Anemia in renal failure is caused primarily by inadequate production of erythropoietin, a hormone that stimulates the production of red blood cells. Physician Software Systems LLC‘s technology helps manage individualized dosing of erythropoiesis-stimulation agents to lessen the risk of anemia, weakness, thrombosis, stroke and cardiovascular events associated with unstable hemoglobin levels.  It’s intended for use in patients undergoing hemodialysis, a blood-filtering process that’s the most common method used to treat chronic kidney disease.

Physician Software Systems is looking to raise $1.3 million in equity, as disclosed in a recent U.S. Securities and Exchange Commission filing. According to the May Report, the company was formed in 2011 to commercialize technology developed at Mayo Clinic.  An email inquiry sent to the company for further detail on progress and upcoming milestones went unreturned.

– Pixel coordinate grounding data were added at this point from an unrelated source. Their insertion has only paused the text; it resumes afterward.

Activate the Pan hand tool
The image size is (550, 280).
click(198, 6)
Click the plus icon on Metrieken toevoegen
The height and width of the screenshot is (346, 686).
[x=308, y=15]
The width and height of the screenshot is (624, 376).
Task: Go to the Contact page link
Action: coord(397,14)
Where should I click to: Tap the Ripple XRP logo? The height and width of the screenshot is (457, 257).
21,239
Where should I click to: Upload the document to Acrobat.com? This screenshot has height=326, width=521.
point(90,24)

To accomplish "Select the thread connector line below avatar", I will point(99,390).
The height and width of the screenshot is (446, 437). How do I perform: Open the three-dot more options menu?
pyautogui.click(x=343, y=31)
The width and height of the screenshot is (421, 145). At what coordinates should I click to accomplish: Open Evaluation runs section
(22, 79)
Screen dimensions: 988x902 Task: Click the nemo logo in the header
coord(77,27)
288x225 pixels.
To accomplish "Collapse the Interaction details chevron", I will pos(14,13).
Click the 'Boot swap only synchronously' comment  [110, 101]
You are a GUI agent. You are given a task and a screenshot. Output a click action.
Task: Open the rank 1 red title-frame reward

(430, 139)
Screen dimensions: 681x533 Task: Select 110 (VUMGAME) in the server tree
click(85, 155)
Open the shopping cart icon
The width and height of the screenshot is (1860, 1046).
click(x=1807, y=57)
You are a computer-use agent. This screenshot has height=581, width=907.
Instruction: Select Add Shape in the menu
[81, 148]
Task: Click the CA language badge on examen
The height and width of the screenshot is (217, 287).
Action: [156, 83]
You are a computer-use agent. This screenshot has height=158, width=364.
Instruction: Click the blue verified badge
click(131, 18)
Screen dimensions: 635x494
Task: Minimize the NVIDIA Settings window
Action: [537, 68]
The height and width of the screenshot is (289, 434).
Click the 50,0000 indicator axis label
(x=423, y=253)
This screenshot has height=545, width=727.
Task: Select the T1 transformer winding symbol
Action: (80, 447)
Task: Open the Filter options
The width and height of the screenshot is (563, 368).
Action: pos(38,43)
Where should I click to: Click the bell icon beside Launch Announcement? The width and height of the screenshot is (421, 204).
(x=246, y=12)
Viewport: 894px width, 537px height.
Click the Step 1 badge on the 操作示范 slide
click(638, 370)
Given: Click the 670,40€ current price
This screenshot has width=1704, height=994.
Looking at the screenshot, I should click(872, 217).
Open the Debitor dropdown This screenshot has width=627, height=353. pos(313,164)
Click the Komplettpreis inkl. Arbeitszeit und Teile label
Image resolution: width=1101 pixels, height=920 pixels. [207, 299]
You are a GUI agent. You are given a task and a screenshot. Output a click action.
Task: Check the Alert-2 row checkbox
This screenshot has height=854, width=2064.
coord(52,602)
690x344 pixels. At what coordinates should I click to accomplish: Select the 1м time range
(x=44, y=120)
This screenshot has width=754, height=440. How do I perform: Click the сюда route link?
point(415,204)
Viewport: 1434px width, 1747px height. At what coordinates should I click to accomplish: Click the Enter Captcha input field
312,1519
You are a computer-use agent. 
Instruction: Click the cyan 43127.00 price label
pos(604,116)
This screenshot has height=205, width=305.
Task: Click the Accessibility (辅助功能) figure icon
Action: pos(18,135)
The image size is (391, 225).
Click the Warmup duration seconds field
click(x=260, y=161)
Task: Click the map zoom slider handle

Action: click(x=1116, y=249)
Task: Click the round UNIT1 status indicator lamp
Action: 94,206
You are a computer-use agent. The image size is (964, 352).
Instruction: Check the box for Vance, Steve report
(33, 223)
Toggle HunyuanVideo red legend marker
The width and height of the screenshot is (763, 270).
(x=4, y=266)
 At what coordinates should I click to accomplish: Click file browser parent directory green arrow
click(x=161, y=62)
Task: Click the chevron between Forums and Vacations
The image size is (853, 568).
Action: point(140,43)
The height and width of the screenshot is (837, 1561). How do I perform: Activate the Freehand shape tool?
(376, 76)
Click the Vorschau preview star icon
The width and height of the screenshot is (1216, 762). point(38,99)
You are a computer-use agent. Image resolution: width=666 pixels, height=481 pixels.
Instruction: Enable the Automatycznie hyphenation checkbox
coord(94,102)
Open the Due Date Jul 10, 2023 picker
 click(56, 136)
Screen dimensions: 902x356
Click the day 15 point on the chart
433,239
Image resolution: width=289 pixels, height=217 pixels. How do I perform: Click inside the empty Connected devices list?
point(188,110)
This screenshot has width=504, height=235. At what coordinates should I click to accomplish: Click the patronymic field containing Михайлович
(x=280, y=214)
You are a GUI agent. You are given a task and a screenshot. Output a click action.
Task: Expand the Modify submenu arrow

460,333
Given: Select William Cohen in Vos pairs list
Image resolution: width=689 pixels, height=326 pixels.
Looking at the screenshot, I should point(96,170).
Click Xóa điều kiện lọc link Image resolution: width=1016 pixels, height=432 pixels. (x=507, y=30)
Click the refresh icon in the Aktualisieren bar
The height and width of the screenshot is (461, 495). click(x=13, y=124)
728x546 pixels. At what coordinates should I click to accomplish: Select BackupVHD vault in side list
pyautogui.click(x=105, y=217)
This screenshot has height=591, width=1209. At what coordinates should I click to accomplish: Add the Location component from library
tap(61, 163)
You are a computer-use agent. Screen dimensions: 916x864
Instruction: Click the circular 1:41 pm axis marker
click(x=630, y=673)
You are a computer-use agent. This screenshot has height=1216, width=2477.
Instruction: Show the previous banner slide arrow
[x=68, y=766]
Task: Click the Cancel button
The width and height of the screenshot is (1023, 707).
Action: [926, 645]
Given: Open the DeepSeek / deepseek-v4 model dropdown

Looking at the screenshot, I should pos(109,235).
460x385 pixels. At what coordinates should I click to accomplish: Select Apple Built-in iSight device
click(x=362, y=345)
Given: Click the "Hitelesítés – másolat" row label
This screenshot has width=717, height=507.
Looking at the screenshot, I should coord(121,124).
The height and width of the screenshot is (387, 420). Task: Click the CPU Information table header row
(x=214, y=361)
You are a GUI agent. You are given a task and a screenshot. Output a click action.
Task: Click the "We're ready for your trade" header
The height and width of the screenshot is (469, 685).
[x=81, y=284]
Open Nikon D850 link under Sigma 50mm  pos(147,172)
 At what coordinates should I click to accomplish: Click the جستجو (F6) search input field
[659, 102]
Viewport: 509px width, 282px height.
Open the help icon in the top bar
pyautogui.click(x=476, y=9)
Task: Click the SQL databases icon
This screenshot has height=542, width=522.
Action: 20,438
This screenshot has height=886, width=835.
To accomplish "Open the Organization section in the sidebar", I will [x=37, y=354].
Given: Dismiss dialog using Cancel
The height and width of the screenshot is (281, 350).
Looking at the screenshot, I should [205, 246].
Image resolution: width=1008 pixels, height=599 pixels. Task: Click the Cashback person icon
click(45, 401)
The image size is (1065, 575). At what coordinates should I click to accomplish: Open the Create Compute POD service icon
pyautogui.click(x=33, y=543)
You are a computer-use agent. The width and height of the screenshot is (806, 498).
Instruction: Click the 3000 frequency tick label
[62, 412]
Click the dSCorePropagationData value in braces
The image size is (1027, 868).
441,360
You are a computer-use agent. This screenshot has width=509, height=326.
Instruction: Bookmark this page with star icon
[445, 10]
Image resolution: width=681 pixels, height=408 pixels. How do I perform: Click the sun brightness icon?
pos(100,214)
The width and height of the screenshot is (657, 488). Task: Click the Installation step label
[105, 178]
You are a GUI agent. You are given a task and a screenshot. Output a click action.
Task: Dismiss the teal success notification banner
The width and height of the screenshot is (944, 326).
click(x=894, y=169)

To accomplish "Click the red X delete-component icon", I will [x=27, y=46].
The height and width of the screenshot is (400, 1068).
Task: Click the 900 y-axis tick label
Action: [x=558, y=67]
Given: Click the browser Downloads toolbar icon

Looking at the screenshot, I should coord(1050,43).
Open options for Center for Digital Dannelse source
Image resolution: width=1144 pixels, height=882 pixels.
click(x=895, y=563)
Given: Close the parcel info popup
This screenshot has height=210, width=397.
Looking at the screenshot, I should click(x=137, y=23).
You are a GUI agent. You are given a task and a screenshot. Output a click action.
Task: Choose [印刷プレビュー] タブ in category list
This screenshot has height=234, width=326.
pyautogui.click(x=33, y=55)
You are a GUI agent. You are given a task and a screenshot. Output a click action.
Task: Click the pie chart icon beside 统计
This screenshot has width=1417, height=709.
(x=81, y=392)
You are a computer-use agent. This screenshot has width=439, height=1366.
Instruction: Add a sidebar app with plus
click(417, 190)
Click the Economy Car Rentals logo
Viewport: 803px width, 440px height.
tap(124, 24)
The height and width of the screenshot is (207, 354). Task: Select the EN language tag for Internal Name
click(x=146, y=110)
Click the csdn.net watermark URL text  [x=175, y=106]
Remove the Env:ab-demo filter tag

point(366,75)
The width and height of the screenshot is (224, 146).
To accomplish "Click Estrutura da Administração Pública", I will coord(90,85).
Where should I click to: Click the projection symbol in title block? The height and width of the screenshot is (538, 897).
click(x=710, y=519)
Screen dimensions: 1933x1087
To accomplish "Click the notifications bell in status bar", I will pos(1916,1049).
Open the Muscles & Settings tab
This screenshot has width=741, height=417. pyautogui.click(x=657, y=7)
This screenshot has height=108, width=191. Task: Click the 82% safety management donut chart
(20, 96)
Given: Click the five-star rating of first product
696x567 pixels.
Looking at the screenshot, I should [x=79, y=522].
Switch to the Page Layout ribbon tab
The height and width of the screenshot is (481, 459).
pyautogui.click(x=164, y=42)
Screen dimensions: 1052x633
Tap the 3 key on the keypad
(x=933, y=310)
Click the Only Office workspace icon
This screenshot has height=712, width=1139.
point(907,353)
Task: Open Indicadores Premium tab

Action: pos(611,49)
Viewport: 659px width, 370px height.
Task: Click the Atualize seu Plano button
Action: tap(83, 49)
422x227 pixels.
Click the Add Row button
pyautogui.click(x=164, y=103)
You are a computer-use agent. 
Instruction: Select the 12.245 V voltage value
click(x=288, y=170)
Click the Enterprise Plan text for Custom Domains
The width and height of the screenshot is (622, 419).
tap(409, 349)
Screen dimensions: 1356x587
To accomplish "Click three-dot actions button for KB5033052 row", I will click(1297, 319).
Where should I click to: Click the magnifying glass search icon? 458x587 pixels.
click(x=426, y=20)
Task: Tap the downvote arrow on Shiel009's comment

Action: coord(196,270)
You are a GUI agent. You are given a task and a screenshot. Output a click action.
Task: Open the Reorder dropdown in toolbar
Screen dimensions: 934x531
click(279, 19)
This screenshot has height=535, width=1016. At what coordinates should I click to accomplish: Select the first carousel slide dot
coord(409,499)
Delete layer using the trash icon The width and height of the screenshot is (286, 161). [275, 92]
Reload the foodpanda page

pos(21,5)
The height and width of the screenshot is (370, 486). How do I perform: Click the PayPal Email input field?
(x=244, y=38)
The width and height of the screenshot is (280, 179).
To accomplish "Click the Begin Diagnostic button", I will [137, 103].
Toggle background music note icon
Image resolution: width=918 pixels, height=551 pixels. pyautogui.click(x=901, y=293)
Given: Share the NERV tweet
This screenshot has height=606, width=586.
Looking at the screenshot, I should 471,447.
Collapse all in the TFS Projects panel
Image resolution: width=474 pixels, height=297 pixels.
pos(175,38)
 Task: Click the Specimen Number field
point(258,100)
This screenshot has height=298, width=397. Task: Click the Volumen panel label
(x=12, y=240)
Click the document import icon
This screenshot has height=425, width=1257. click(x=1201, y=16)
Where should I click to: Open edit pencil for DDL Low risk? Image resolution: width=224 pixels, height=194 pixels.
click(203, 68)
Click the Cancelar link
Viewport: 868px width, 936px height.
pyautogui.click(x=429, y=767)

The market potential for such technology seems uncertain. A BCC Research market report on renal failure treatments indicates a growing market for chronic kidney disease treatments that’s expected to reach $31.7 billion by 2014. But Nephrology News & Issues and GlobalData report that use of anemia drugs has declined in recent years due to safety concerns with ESAs and modified dosing guidelines released by the U.S. Food and Drug Administration in 2011.


The company is based in Lisle, Illinois.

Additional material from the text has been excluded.